Share on social media:


Summary
In this episode of the AI Engineering Podcast, CEO of Resolve AI Spiros Xanthos shares his insights on building agentic capabilities for operational systems. He discusses the limitations of traditional observability tools and the need for AI agents that can reason through complex systems to provide actionable insights and solutions. The conversation highlights the architecture of Resolve AI, which integrates with existing tools to build a comprehensive understanding of production environments, and emphasizes the importance of context and memory in AI systems. Spiros also touches on the evolving role of AI in production systems, the potential for AI to augment human operators, and the need for continuous learning and adaptation to fully leverage these advancements.

Announcements
  • Hello and welcome to the AI Engineering Podcast, your guide to the fast-moving world of building scalable and maintainable AI systems
  • Your host is Tobias Macey and today I'm interviewing Spiros Xanthos about architecting agentic capabilities for operational challenges with managing production systems.
Interview
  • Introduction
  • How did you get involved in machine learning?
  • Can you describe what Resolve AI is and the story behind it?
  • We have decades of experience as an industry in managing operational complexity. What are the critical failures in capabilities that you are addressing with the application of AI?
    • Given the existing capabilities of dedicated platforms (e.g. Grafana, PagerDuty, Splunk, etc), what is your reasoning for building a new system vs. a new feature of existing operational product?
  • Over the past couple of years the industry has developed a growing number of agent patterns. What was your approach in evaluating and selecting a particular approach for your product?
  • One of the complications of building any platform that supports operational needs of engineering teams is the complexity of integrating with their technology stack. This is doubly true when building an AI system that needs rich context.

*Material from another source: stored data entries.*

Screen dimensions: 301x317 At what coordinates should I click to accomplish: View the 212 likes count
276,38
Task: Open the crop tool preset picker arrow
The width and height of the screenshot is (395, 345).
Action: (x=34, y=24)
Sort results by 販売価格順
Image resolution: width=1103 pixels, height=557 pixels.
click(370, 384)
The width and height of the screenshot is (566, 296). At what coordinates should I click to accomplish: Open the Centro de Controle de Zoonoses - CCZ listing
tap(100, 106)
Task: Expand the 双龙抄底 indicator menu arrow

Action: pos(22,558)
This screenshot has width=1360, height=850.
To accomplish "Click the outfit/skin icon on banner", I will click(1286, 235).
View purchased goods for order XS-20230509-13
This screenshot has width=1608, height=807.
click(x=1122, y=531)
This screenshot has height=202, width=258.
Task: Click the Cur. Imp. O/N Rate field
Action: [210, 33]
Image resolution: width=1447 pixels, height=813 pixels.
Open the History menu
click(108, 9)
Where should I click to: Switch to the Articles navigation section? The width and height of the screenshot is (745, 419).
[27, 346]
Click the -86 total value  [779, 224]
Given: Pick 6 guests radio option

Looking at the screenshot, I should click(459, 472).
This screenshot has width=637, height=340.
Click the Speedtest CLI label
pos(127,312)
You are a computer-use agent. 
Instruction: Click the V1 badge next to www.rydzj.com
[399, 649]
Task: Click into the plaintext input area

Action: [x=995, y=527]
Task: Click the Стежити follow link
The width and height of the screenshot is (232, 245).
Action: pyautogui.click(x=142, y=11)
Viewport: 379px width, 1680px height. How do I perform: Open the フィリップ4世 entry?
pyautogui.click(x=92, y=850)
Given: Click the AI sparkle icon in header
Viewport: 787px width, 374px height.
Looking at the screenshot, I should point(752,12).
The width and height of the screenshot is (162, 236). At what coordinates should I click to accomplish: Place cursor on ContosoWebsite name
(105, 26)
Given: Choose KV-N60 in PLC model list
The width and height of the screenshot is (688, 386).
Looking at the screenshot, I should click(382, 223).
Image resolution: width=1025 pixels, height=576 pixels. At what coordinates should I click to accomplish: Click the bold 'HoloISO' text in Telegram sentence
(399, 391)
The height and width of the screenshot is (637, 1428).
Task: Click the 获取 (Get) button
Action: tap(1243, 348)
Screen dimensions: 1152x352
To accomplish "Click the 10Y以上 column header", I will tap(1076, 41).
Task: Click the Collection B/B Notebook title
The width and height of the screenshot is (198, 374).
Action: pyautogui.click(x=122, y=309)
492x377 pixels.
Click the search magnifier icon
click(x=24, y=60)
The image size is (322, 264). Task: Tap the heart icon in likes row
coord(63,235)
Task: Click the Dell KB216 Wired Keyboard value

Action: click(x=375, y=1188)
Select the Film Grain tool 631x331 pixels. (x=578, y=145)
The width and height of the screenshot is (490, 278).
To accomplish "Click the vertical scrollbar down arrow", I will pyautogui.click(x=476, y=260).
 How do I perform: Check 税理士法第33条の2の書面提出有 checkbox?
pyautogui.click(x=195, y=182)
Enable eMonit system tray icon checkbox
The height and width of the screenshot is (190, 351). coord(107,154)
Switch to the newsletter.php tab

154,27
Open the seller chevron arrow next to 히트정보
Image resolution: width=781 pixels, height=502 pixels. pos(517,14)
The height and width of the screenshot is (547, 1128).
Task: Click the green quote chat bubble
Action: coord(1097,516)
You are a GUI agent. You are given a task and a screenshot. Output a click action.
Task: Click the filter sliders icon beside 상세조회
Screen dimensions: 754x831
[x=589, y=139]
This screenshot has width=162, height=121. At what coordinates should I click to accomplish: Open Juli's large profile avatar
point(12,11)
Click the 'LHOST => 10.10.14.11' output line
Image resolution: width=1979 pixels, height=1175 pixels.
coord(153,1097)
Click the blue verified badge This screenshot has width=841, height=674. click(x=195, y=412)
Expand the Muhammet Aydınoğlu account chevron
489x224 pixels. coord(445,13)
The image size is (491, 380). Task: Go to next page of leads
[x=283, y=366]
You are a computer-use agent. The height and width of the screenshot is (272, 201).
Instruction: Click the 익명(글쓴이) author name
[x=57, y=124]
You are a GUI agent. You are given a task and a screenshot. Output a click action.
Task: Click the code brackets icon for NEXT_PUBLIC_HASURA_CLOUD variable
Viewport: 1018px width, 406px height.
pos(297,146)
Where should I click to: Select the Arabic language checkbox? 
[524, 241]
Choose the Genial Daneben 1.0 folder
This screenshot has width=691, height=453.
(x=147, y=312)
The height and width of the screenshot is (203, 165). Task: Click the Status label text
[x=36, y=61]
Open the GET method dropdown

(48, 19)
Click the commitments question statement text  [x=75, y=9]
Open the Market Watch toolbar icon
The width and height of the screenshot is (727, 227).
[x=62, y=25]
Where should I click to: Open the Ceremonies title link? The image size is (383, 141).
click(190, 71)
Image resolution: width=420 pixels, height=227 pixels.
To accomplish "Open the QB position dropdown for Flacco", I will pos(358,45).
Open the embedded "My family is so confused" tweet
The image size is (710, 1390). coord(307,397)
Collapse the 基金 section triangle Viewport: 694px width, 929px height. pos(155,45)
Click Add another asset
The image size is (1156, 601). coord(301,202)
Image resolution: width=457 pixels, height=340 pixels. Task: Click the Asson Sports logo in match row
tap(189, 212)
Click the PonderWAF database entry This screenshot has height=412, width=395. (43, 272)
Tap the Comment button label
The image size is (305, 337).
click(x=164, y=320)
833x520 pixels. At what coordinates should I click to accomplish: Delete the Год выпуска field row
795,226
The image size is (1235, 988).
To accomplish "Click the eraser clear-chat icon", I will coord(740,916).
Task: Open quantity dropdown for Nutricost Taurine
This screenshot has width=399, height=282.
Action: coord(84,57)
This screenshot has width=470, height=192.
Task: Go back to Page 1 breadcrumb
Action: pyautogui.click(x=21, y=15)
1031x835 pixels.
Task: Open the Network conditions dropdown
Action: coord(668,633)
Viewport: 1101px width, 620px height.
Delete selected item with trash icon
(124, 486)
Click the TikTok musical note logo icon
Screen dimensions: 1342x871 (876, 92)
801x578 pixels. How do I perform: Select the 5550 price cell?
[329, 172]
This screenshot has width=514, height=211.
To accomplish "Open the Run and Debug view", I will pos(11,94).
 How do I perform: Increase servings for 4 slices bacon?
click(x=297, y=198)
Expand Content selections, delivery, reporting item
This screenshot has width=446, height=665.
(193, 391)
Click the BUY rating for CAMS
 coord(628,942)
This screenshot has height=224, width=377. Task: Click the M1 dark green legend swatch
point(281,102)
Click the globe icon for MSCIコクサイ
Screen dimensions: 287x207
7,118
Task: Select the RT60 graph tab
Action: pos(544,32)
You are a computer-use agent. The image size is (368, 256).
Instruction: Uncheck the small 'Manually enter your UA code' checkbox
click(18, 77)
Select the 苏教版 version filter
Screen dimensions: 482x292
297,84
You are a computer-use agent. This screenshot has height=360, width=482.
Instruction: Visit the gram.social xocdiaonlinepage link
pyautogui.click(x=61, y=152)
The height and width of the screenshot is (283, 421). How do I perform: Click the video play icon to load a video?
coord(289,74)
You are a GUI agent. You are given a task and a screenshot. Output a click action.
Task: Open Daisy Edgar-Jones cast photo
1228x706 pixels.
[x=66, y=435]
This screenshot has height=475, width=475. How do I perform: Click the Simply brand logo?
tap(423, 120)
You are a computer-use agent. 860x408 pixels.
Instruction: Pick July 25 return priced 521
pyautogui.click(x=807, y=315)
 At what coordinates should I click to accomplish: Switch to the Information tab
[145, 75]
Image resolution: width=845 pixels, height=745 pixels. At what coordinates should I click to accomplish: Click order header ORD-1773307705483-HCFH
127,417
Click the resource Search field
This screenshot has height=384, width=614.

What are the core primitives that you are relying on to build a robust offering?
  • How are you managing the learning process for your systems to allow for iterative discovery and improvement?
    • What are your strategies for personalizing those discoveries to a given customer and operating environment?
  • One of the interesting challenges in agentic systems is managing the user experience for human-in-the-loop and machine to human handoffs in each direction. How are you thinking about that, especially given the criticality of the systems that you are interacting with?
  • As more of the code that is running in production environments is co-developed with AI, what impact do you anticipate on the overall operational resilience of the systems being monitored?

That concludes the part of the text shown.